1.7 Independent Activities. Each Managing Member, each Associate Member and each Investor
Limited Member may, notwithstanding this Agreement, engage in whatever activities they choose,
whether the same are competitive with the Company or otherwise, without having or incurring any
obligation to offer any interest in such activities to the Company or any Member. Neither this
Agreement, nor any activity undertaken pursuant, hereto shall prevent any Managing Member
from engaging in such activities, nor shall this Agreement require any Managing Member to
permit the Company or any Member to participate in any such activities. As a material part of the
consideration for the execution of this Agreement by each Managing Member and the admission of
each Associate Member or Investor Limited Member, each such Member hereby waives,
relinquishes, and renounces any such right or claim of participation in any activities of the
Managing Members.
1.8 Definitions. Capitalized words and phrases used in this Agreement have the following
meanings:
(a) "Act" means the Nevada Uniform Limited Liability Company Act, as set forth in
Chapter 86 of the Nevada Revised Statutes, as amended from time to time (or any corresponding
provisions of succeeding law).

- - -

▸ **Stated goal 1**
Answer these questions about the agreement excerpt:
(a) Under section 1.7, who may engage in whatever activities they choose?
(b) What right or claim does each such Member waive, relinquish, and renounce?
(c) What does "Act" mean?

▸ **Given information**
- - -

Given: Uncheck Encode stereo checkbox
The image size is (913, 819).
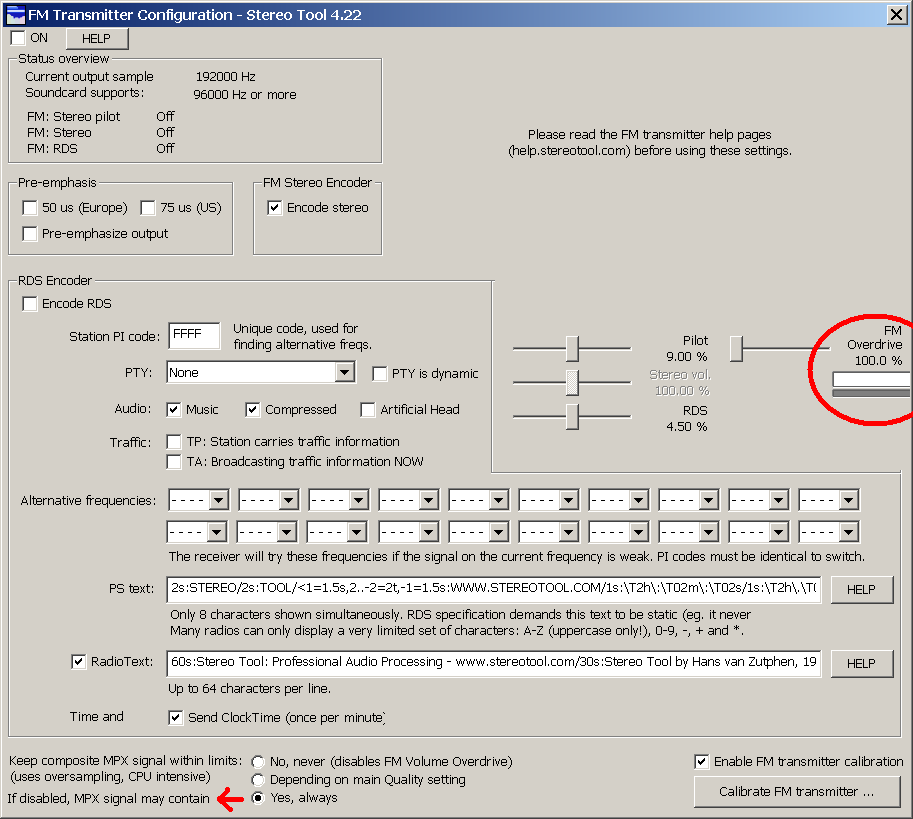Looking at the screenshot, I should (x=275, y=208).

- - -

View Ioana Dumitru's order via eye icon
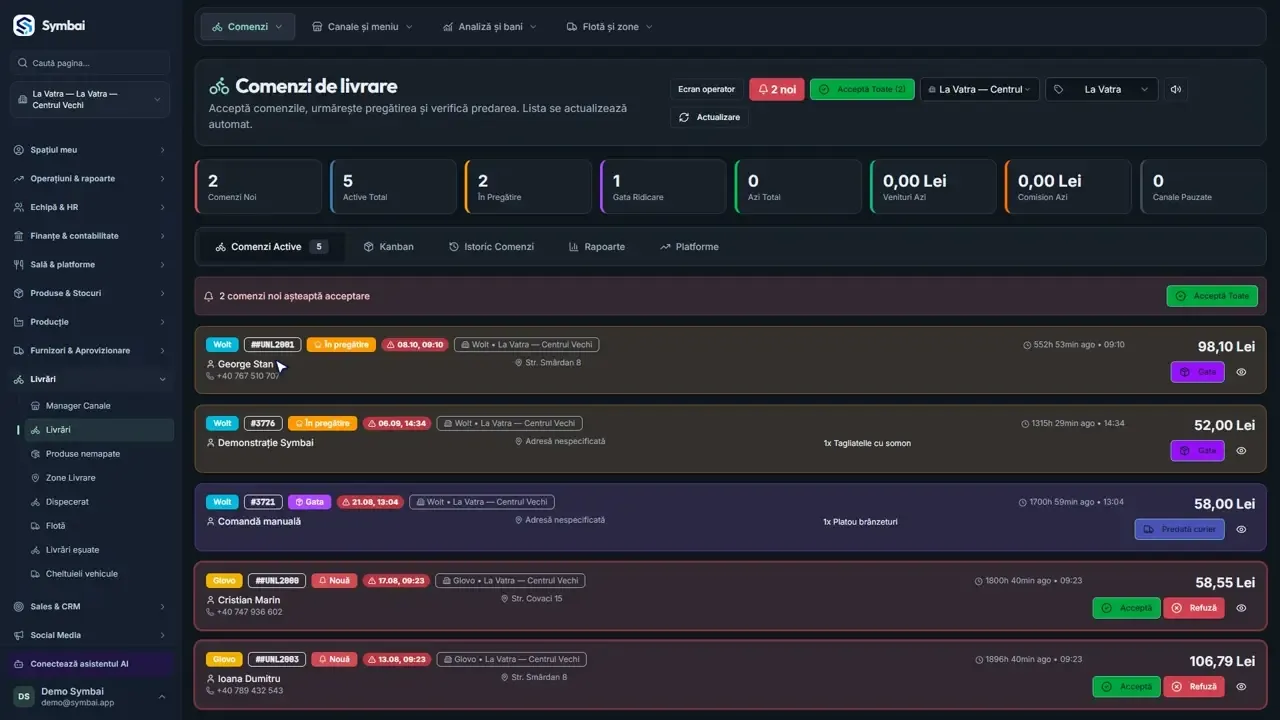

- - -

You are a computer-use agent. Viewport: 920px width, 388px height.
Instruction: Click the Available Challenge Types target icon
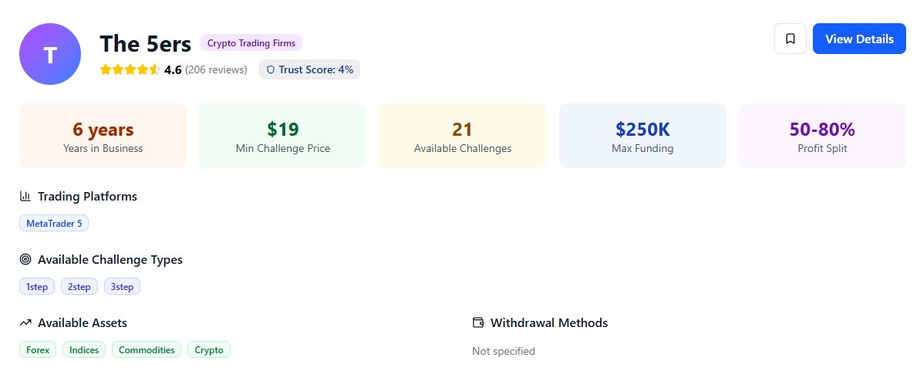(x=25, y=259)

- - -

▸ **Stated goal 2**
Please put the rows that open with the line containing "Given: Uncheck Encode stereo checkbox" and close with the line containing "Looking at the" into a numbered list, including both of those lines. Omit blank lines and pictures.

▸ **Response 1**
(a) Each Managing Member, each Associate Member and each Investor Limited Member.
(b) Any such right or claim of participation in any activities of the Managing Members.
(c) The Nevada Uniform Limited Liability Company Act, as set forth in Chapter 86 of the Nevada Revised Statutes, as amended from time to time (or any corresponding provisions of succeeding law).

▸ **Response 2**
1. Given: Uncheck Encode stereo checkbox
2. The image size is (913, 819).
3. Looking at the screenshot, I should (x=275, y=208).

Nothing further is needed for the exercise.